Nunca é Tarde - Capítulo 4
Hoje voltámos a ver o nosso interlocutor, que além de falar,
gosta de “Mal Assadas”, que é um doce característico da
região dos Açores, também gosta de vinho tinto e o seu
clube preferido é o Dallas Cowboy, por causa das
raparigas com pouca roupa, que iniciam o espectáculo. Não sei se estão lembrados, o último capítulo terminou
com a morte da Diane, cá vai a continuação.
O Nico, agora viúvo, passava os dias, triste, sempre lhe
vinham as lágrimas quando via na sua memória a
falecida Diane, sorrindo-lhe. Não quis mais tirar as
licenças de capitão de barco, nos primeiros tempos
queria morrer também. Chegou mesmo a pensar em sair
para o mar de barco, atirar-se borda fora, simulando um
acidente. Aos poucos foi resistindo, começou a pensar no
filho Mike, iria fazer tudo para fazer o que a falecida Diane
lhe pediu nos últimos dias de vida, que era para o fazer
homem honrado, digno do património dos avós.

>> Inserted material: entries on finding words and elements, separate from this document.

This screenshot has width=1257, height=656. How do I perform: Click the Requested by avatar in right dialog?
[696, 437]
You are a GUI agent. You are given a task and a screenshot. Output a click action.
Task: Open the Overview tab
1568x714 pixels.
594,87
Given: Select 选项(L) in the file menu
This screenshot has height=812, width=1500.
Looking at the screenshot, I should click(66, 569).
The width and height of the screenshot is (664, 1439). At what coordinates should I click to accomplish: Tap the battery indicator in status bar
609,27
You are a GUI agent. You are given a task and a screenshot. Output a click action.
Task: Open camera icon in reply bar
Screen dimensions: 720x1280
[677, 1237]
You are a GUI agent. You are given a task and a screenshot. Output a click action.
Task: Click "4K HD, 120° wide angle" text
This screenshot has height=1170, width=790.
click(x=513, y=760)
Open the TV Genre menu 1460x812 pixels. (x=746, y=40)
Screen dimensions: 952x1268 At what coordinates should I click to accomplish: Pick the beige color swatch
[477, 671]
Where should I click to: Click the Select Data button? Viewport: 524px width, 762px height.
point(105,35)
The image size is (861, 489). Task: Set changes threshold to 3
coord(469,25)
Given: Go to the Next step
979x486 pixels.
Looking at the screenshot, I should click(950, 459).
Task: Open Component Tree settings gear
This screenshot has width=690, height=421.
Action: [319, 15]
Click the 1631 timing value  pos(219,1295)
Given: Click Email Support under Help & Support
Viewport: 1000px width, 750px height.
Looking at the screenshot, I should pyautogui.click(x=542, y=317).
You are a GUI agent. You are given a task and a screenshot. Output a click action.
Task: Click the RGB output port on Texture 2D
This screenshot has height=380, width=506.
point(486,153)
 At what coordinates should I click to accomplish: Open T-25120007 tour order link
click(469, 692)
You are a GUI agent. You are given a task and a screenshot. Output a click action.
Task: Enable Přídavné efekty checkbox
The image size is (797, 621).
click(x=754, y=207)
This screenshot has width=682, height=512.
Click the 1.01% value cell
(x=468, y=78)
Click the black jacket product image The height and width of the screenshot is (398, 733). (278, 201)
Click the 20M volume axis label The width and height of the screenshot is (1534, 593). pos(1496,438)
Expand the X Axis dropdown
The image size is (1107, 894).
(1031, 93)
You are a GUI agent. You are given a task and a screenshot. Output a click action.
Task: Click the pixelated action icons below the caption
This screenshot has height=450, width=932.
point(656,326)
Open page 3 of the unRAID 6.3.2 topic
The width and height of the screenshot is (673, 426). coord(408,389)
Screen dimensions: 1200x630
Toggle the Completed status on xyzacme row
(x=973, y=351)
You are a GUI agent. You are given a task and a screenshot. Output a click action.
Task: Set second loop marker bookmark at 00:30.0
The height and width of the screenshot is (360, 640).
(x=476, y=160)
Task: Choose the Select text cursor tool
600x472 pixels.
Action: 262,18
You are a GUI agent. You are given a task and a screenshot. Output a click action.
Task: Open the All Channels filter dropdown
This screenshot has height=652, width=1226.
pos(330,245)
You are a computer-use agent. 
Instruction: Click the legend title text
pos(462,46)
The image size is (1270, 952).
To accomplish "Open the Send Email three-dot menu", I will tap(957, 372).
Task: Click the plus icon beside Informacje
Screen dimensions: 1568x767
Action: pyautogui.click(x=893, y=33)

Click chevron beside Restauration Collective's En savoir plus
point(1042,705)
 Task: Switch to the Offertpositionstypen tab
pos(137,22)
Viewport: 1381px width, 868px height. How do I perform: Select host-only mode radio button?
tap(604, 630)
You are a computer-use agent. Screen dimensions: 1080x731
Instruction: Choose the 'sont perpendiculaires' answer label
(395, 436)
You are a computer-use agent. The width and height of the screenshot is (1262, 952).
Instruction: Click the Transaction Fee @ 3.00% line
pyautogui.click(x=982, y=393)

O Mike, na universidade não tinha muita vocação para
finanças, o que adorava era a política. Fazia parte do comité
de estudantes na altura das eleições para
senador do estado, ajudava como voluntário, até tirava
licença na universidade para andar por outras cidades,
fazendo campanha. Gostava de política e iria ser um
político.
O pai Nico dizia-lhe:
- Mike, todo o património dos teus avós tem que ser
administrado por alguém, esse alguém és tu, pensa bem
meu filho.
Mas o Mike, sorridente, como a falecida mãe, logo lhe
respondia:
- Pai, não me ponhas responsabilidade e pressão em
coisas que não penso, que por agora não me
interessam, sabes o que agora me interessa? É que o
senador que eu ajudo, seja eleito. Toma um beijo, vai
divertir-te. Porque é que não vais ao teu Portugal, ao teu
continente?
E saía, porta fora, carregando bandeiras e panfletos
de propaganda do seu senador.
Os sogros de Nico tinham todas as propriedades bem
administradas. Tinham encarregados em algumas quintas
de gado, que sabiam o que faziam, alguns eram das ilhas,
que ajudou a emigrar, eram sérios e respeitadores. Na
empresa marítima, já era diferente, era um grupo de
sócios, administrado por uma gerência, com alguns
advogados e estava a seguir em frente, com as contas
prestadas todos os meses, com esclarecimentos a todos
os sócios. Portanto, estava tudo a rolar sem problemas.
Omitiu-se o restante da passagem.